[RECORD EXCERPTS Boundary: Start]

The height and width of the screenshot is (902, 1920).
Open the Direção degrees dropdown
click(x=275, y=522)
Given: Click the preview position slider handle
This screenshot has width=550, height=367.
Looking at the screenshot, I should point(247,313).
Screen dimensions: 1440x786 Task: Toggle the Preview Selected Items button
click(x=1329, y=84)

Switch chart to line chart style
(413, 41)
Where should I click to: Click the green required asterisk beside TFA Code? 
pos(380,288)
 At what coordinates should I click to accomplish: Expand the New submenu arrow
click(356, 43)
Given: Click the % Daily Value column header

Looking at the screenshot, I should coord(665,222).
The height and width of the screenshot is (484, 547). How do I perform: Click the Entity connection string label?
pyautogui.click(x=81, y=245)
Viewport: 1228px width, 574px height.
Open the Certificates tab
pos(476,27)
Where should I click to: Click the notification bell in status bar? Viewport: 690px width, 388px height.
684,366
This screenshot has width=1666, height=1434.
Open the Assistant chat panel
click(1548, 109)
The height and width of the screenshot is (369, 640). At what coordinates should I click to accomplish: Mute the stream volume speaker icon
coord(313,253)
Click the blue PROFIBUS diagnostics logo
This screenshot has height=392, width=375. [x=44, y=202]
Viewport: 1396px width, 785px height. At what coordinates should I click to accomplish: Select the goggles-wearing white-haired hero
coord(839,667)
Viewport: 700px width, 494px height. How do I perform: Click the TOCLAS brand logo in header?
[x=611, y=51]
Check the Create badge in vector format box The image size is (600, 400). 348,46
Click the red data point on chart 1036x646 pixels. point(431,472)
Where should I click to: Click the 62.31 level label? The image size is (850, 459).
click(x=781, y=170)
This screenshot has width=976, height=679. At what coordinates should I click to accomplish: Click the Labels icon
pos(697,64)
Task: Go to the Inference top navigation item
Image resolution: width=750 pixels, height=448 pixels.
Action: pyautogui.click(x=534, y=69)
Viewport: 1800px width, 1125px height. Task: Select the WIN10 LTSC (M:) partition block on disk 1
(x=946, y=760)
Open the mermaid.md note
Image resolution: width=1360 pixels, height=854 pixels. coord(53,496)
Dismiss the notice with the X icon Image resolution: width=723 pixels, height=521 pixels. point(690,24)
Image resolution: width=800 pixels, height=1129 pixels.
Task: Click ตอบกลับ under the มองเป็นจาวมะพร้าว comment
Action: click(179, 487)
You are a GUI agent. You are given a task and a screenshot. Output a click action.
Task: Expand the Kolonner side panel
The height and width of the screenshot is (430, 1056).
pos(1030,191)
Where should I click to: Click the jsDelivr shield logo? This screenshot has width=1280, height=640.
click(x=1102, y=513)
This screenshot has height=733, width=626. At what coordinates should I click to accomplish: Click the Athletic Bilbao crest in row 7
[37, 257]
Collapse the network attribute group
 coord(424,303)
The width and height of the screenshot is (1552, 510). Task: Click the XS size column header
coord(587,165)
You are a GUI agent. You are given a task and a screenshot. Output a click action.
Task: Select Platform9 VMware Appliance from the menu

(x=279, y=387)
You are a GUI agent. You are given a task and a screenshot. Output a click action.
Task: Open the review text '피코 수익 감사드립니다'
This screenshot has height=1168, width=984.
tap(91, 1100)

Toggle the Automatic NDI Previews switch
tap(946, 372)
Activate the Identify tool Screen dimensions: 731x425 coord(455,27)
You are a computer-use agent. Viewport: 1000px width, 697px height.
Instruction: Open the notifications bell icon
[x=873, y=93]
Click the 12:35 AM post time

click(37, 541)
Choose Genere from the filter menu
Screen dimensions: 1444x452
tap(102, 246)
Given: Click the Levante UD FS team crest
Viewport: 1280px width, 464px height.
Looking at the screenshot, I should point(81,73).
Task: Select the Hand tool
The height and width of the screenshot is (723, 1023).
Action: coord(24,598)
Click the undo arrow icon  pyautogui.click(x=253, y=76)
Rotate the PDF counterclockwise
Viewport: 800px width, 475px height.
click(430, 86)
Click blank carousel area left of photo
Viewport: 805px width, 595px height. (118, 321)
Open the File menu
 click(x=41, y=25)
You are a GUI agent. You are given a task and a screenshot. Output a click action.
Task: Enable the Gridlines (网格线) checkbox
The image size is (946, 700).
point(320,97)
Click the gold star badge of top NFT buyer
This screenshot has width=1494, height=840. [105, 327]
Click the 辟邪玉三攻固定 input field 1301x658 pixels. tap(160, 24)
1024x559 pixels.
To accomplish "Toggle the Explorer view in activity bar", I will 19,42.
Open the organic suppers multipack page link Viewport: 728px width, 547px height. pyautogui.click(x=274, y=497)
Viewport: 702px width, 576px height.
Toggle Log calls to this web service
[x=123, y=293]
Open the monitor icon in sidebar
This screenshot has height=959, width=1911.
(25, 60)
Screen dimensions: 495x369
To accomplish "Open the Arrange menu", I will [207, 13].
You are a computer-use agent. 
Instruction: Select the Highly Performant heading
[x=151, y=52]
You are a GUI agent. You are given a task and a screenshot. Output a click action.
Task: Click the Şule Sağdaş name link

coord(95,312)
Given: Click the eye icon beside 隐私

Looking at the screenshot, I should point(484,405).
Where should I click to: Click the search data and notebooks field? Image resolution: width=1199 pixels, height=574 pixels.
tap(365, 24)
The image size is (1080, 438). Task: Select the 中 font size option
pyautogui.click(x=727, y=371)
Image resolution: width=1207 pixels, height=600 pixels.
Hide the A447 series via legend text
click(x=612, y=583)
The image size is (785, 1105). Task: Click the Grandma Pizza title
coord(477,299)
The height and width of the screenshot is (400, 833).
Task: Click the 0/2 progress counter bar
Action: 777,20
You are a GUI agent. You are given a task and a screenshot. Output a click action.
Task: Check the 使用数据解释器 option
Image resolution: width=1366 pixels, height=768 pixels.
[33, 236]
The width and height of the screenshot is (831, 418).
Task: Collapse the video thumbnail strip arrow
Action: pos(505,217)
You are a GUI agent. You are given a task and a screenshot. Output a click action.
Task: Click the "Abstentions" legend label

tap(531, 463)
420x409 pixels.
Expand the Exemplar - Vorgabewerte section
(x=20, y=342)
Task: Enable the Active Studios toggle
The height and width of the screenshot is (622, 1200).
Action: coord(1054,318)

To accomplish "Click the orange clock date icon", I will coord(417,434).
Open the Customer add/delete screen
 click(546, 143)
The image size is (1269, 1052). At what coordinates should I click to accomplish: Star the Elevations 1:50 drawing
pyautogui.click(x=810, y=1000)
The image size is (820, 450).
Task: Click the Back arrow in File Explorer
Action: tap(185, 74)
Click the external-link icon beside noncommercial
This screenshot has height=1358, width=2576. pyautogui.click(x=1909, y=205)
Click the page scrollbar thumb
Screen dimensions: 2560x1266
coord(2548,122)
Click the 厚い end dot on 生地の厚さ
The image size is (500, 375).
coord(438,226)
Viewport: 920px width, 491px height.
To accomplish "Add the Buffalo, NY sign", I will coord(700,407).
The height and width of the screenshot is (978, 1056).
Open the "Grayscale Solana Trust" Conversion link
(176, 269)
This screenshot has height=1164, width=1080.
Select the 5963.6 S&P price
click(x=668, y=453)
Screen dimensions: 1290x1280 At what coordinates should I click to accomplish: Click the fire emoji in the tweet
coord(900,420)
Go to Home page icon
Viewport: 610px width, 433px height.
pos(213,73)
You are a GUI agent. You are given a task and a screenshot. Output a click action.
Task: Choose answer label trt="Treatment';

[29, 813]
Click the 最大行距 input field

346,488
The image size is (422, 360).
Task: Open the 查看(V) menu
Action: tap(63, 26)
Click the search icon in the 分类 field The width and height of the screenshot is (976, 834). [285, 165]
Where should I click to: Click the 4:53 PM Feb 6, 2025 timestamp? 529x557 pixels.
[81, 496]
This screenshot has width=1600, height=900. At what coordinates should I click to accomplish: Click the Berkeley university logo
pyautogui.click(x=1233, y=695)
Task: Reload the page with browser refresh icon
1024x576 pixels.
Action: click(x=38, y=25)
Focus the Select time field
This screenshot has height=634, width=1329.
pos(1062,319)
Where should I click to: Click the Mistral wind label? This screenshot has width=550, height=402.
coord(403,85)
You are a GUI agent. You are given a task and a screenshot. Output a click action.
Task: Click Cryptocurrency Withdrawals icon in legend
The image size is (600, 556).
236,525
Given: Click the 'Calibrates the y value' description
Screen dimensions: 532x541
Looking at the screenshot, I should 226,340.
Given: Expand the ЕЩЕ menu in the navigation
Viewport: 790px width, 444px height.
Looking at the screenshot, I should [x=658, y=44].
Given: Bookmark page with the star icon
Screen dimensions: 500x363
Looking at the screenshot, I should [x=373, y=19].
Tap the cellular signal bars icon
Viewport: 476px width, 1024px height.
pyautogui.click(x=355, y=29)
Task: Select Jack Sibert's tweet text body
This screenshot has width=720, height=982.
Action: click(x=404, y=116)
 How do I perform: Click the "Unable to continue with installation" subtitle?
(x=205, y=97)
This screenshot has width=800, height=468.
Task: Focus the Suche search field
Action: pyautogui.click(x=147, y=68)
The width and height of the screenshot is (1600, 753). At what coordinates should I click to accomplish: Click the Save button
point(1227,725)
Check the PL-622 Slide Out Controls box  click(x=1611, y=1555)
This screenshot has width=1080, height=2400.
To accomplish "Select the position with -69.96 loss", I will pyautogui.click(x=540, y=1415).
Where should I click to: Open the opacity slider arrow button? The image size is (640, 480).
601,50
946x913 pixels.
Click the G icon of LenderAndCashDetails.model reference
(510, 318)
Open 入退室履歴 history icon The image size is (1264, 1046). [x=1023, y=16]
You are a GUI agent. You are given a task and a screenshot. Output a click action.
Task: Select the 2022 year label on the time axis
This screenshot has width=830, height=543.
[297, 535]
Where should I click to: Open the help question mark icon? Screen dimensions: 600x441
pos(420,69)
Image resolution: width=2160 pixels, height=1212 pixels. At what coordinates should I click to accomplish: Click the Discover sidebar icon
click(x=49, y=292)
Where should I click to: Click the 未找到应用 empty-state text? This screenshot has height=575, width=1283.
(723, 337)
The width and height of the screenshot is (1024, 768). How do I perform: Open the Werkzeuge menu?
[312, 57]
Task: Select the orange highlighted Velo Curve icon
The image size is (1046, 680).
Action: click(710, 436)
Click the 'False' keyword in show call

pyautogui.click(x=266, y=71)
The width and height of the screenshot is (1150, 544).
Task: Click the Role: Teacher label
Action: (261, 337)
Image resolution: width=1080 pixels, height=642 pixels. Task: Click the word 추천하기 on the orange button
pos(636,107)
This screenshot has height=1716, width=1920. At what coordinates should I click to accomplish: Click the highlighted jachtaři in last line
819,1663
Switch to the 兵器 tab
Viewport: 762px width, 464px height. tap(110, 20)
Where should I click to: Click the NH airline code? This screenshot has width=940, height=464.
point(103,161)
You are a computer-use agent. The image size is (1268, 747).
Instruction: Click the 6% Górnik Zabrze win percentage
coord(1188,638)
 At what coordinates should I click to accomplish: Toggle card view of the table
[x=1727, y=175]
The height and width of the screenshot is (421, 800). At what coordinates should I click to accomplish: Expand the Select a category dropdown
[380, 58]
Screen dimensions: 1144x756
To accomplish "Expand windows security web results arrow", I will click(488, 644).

[RECORD EXCERPTS Boundary: End]

- _EXERCISE INSTRUCTIONS_
Going through the listing above, count every line in which the word "Enable" occurs, and state only the count.

- _WRITTEN RESPONSE_
2